## EXERCISE
Convert the records into a Markdown table with the columns Row and Line. Start with the line that contains "I will pos(571,16).", continue through the line that contains "Action: point(676,140)", and leave out any blank lines.

(Raw records)
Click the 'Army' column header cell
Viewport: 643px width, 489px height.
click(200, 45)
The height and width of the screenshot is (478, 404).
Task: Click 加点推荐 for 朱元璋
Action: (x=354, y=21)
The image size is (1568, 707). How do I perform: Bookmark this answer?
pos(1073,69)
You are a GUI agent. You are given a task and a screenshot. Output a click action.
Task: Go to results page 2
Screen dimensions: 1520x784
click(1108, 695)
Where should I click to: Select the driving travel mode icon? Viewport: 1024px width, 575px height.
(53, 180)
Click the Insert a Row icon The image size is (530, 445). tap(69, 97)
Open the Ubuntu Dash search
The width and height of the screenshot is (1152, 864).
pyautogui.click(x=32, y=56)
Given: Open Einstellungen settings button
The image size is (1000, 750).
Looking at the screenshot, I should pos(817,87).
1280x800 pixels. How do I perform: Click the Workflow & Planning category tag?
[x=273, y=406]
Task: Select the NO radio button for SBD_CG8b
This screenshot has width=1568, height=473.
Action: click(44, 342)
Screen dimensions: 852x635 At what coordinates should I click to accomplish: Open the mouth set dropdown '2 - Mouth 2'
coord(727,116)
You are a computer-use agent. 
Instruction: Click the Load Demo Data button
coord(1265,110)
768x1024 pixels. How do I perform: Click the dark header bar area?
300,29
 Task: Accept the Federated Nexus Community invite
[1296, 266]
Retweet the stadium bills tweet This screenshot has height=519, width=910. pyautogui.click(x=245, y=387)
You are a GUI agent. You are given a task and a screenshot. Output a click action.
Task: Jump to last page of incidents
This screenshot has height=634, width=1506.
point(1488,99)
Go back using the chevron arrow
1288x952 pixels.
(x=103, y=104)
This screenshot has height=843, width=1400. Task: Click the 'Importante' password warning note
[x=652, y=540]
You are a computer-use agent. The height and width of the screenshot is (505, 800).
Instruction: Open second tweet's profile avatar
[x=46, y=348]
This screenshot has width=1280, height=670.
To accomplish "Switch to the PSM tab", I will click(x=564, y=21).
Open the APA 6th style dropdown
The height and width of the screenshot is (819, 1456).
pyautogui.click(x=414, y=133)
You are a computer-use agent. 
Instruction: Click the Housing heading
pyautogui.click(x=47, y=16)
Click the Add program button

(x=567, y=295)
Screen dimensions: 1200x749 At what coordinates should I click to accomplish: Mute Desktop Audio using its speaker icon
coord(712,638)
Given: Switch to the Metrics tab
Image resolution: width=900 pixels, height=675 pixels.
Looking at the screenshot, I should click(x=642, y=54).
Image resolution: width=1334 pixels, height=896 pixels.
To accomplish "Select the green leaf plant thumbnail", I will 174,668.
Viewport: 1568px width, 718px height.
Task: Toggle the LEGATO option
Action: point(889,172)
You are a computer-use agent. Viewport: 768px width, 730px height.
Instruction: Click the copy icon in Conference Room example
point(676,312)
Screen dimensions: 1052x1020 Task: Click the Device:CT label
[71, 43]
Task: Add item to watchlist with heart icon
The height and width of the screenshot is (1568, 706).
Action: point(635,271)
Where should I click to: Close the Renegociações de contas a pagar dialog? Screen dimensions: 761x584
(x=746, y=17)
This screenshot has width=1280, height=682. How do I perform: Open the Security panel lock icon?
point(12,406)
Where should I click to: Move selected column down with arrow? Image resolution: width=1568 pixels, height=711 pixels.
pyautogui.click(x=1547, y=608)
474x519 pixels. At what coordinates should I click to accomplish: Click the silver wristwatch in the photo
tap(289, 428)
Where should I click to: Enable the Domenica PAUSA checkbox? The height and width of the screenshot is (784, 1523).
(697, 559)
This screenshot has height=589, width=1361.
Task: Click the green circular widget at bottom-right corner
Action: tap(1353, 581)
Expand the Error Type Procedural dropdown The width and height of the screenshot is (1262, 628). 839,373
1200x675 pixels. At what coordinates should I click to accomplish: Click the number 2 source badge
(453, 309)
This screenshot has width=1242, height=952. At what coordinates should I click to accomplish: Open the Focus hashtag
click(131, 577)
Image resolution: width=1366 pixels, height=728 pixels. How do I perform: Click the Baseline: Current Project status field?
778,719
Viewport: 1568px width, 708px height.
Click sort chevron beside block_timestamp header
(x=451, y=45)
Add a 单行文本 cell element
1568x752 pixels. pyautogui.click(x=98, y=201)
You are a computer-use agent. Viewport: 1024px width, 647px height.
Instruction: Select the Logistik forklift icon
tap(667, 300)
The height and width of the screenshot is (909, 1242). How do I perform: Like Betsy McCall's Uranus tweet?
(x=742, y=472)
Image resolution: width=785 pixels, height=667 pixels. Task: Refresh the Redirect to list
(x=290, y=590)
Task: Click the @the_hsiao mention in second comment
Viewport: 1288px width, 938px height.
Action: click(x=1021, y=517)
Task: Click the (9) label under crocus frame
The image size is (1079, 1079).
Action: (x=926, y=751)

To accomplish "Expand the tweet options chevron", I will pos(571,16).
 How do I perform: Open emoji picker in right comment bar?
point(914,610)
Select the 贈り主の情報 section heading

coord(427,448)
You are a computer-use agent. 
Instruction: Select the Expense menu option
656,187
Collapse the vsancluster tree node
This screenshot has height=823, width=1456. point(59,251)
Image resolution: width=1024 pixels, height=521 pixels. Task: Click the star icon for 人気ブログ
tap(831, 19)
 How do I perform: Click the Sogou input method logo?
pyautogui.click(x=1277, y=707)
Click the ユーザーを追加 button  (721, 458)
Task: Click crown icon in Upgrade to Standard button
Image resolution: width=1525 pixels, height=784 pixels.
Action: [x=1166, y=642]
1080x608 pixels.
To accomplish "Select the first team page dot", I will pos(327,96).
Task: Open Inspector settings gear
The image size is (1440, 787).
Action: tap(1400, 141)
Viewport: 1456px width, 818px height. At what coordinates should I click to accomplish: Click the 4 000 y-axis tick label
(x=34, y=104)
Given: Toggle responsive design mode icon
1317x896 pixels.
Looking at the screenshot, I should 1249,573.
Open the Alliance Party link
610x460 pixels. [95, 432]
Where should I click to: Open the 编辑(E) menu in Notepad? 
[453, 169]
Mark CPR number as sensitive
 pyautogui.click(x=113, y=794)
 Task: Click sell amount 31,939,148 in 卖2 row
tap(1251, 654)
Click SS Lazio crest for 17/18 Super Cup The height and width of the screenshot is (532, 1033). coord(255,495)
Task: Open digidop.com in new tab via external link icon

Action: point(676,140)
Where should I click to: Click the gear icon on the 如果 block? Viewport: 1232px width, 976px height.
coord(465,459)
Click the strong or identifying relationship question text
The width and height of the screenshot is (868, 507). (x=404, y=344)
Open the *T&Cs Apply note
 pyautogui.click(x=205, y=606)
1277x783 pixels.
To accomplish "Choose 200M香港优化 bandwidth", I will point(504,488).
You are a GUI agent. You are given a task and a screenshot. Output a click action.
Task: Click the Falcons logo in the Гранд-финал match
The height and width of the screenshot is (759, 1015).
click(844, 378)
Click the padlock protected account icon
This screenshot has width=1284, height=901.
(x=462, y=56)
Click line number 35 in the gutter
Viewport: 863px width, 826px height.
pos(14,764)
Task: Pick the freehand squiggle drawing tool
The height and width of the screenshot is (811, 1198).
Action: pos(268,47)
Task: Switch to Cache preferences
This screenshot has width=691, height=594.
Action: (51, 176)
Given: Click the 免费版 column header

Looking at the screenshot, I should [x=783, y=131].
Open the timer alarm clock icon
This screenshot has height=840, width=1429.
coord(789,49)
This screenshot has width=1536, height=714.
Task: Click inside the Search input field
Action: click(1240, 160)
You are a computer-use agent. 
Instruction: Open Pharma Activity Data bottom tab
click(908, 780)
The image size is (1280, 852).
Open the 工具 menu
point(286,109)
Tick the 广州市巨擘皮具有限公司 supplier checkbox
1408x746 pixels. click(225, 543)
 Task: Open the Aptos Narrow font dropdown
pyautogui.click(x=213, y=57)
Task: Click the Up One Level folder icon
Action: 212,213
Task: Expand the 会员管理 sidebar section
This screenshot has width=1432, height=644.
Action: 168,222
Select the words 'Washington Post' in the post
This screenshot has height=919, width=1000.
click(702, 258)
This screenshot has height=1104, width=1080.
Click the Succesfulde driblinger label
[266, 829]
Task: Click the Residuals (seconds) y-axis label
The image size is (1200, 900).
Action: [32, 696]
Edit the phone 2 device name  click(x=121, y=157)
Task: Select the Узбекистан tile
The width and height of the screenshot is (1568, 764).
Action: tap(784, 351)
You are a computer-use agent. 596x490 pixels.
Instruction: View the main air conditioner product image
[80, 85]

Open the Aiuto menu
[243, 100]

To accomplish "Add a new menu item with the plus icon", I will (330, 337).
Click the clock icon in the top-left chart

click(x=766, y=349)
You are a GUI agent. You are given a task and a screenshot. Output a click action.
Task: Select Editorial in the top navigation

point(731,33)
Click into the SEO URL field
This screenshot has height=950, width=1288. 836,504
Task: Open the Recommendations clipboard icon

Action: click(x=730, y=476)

## EXERCISE ANSWER
| Row | Line |
|---|---|
| 1 | To accomplish "Expand the tweet options chevron", I will pos(571,16). |
| 2 |  How do I perform: Open emoji picker in right comment bar? |
| 3 | point(914,610) |
| 4 | Select the 贈り主の情報 section heading |
| 5 | coord(427,448) |
| 6 | You are a computer-use agent.  |
| 7 | Instruction: Select the Expense menu option |
| 8 | 656,187 |
| 9 | Collapse the vsancluster tree node |
| 10 | This screenshot has height=823, width=1456. point(59,251) |
| 11 | Image resolution: width=1024 pixels, height=521 pixels. Task: Click the star icon for 人気ブログ |
| 12 | tap(831, 19) |
| 13 |  How do I perform: Click the Sogou input method logo? |
| 14 | pyautogui.click(x=1277, y=707) |
| 15 | Click the ユーザーを追加 button  (721, 458) |
| 16 | Task: Click crown icon in Upgrade to Standard button |
| 17 | Image resolution: width=1525 pixels, height=784 pixels. |
| 18 | Action: [x=1166, y=642] |
| 19 | 1080x608 pixels. |
| 20 | To accomplish "Select the first team page dot", I will pos(327,96). |
| 21 | Task: Open Inspector settings gear |
| 22 | The image size is (1440, 787). |
| 23 | Action: tap(1400, 141) |
| 24 | Viewport: 1456px width, 818px height. At what coordinates should I click to accomplish: Click the 4 000 y-axis tick label |
| 25 | (x=34, y=104) |
| 26 | Given: Toggle responsive design mode icon |
| 27 | 1317x896 pixels. |
| 28 | Looking at the screenshot, I should 1249,573. |
| 29 | Open the Alliance Party link |
| 30 | 610x460 pixels. [95, 432] |
| 31 | Where should I click to: Open the 编辑(E) menu in Notepad?  |
| 32 | [453, 169] |
| 33 | Mark CPR number as sensitive |
| 34 |  pyautogui.click(x=113, y=794) |
| 35 |  Task: Click sell amount 31,939,148 in 卖2 row |
| 36 | tap(1251, 654) |
| 37 | Click SS Lazio crest for 17/18 Super Cup The height and width of the screenshot is (532, 1033). coord(255,495) |
| 38 | Task: Open digidop.com in new tab via external link icon |
| 39 | Action: point(676,140) |